A star trial lawyer like Nassau is too valuable for her time to be spent on the years of research and motions and depositions that lead up to a trial. Nassau usually starts working intensively on a case only weeks before it goes to trial. This is a key moment, because in cases that are strong for the defense, hospitals will not offer a settlement until the last possible instant. One of Nassau’s cases got settled after the jury had reached a verdict but before it was announced. In eight years with the firm, eleven of Nassau’s cases had gotten to final verdicts—all victories, most in the millions of dollars. Her total may well have been even higher if she didn’t recommend to clients that they settle, reasoning that a settlement of $2 million was from their point of view a better bet than going for a huge verdict and getting nothing. And Nassau has never walked away from a case without getting any money for her client.

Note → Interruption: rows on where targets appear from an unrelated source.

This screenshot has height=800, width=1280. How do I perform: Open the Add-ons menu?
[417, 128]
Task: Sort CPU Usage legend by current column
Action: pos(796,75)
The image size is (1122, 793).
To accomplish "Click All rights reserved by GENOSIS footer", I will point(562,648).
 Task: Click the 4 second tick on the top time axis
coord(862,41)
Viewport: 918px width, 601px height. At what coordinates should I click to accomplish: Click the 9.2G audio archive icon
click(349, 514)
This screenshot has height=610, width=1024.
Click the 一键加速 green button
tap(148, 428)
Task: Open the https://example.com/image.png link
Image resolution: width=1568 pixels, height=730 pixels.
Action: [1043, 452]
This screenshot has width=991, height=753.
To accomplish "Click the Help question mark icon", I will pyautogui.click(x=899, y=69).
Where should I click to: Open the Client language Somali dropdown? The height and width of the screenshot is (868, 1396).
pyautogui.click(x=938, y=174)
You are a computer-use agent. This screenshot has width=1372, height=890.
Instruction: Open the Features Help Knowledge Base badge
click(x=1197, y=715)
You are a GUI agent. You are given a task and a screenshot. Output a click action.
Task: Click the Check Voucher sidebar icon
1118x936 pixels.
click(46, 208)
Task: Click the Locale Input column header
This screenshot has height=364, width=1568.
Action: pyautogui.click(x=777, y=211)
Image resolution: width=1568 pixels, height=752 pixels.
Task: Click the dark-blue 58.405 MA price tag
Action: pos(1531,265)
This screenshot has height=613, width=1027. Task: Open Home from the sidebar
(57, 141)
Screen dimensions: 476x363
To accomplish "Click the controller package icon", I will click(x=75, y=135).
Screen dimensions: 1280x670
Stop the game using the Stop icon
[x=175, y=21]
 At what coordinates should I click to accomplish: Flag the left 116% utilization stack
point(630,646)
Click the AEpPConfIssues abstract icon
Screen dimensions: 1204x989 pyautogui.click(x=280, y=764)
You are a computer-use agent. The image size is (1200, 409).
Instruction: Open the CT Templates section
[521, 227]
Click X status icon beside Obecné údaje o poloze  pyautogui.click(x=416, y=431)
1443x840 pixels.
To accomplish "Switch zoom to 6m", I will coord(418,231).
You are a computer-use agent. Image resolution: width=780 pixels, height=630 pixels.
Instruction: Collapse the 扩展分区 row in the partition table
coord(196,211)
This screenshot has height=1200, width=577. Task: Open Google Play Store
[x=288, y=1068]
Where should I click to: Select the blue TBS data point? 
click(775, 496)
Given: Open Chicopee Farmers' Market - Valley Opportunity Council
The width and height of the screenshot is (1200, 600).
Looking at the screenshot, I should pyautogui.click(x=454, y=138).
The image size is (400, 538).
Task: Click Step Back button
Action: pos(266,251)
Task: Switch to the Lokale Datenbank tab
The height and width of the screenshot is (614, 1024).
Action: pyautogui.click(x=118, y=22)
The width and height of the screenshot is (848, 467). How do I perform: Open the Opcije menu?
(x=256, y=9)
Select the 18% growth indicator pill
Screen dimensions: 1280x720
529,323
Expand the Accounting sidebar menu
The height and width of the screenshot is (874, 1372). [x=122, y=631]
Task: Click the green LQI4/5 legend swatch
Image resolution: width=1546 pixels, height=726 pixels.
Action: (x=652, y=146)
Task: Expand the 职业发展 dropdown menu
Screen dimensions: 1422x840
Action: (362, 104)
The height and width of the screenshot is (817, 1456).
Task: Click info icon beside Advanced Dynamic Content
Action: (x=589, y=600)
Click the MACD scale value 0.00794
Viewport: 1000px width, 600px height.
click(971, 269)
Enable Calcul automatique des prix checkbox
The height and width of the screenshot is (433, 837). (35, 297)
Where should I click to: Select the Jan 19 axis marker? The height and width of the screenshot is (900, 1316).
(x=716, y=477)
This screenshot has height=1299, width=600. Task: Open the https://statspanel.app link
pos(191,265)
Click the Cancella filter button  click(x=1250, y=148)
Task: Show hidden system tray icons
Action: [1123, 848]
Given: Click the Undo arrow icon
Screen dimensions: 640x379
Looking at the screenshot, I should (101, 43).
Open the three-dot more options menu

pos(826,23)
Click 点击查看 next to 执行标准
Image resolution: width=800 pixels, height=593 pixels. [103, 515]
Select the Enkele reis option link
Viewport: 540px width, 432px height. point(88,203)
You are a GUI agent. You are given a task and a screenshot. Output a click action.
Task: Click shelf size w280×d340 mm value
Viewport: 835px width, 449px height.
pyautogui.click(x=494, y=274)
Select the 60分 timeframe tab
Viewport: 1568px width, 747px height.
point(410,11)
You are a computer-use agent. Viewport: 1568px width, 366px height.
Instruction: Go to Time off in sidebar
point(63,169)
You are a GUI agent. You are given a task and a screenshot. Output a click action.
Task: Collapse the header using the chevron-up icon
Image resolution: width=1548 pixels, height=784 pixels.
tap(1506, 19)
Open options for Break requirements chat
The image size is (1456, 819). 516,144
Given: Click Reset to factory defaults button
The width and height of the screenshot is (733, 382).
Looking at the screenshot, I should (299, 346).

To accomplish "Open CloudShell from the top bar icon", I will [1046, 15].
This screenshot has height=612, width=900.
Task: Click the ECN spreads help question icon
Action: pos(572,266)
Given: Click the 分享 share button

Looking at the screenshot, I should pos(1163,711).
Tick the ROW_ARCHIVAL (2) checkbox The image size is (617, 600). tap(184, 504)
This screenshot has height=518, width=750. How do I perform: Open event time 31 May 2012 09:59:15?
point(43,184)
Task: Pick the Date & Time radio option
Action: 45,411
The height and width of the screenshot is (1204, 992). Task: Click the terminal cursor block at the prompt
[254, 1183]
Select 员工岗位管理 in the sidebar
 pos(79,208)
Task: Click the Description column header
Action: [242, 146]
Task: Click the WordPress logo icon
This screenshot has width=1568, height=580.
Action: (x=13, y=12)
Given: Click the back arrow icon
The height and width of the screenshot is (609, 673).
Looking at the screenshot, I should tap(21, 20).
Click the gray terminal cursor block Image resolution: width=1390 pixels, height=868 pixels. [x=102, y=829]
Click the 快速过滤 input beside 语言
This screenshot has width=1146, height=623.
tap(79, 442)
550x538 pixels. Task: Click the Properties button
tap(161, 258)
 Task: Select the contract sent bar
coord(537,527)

Taamel’s case did not promise to be an easy one. This is common, because the defense has the luxury of deciding which cases it wants to settle early. “When they see the cases I’m dying to try,” Nassau says, “they just look at the case and put $4 million on the table.” This wasn’t going to be one of those: The hospital was promising to “no pay” the case and had not offered even a small settlement. The hospital’s lawyer, Robert S. Melnick, was no less accomplished than Nassau: A partner at Aaronson Rappaport Feinstein & Deutsch, he had (in a longer career than Nassau’s) taken 40-plus cases to a verdict, with just one loss. The trial was to be held in Manhattan, a borough where juries are less hospitable to plaintiffs than the famously plaintiff-friendly juries of Brooklyn and the Bronx.
Nassau was not onboard with a key theory of the case pursued by Fitzgerald’s other lawyers and investigators, and in a risky maneuver decided to change the focus as the case moved toward trial. Since the suit had been filed in early 2004, Fitzgerald’s lawyers had spent dozens of hours mostly pursuing the question of the group-B strep infection in depositions with the attending physician in charge of Torres’s care, Janet Stein. Torres had come to think that the untreated infection was the cause of Tahliek’s death and Taamel’s cerebral palsy. But treating it during pregnancy in a case like Torres’s has never been standard procedure, and even Nassau believed the hospital had acted appropriately. In fact, going into the trial, both Nassau and Melnick agreed that the direct cause of Taamel’s disabilities was his seriously premature birth. Nassau’s job was to prove that this was the hospital’s fault.
Whatever problems she may have had at Beth Israel’s prenatal clinic, it was clear to everyone that Torres’s pregnancy was high-risk from the start: She was overweight, had been repeatedly hospitalized for serious asthma, and was pregnant with twins. Treated at the clinic by three different residents, Torres had felt ignored. Nassau saw this as a kind of class issue. Nassau’s own recent pregnancy—covered, unlike Torres’s, not by Medicaid at a clinic but by private insurance at an obstetrician’s office—had been difficult, and for seven weeks she was monitored constantly and put on drugs that would forestall a risky preterm birth (she gave birth at 36 weeks).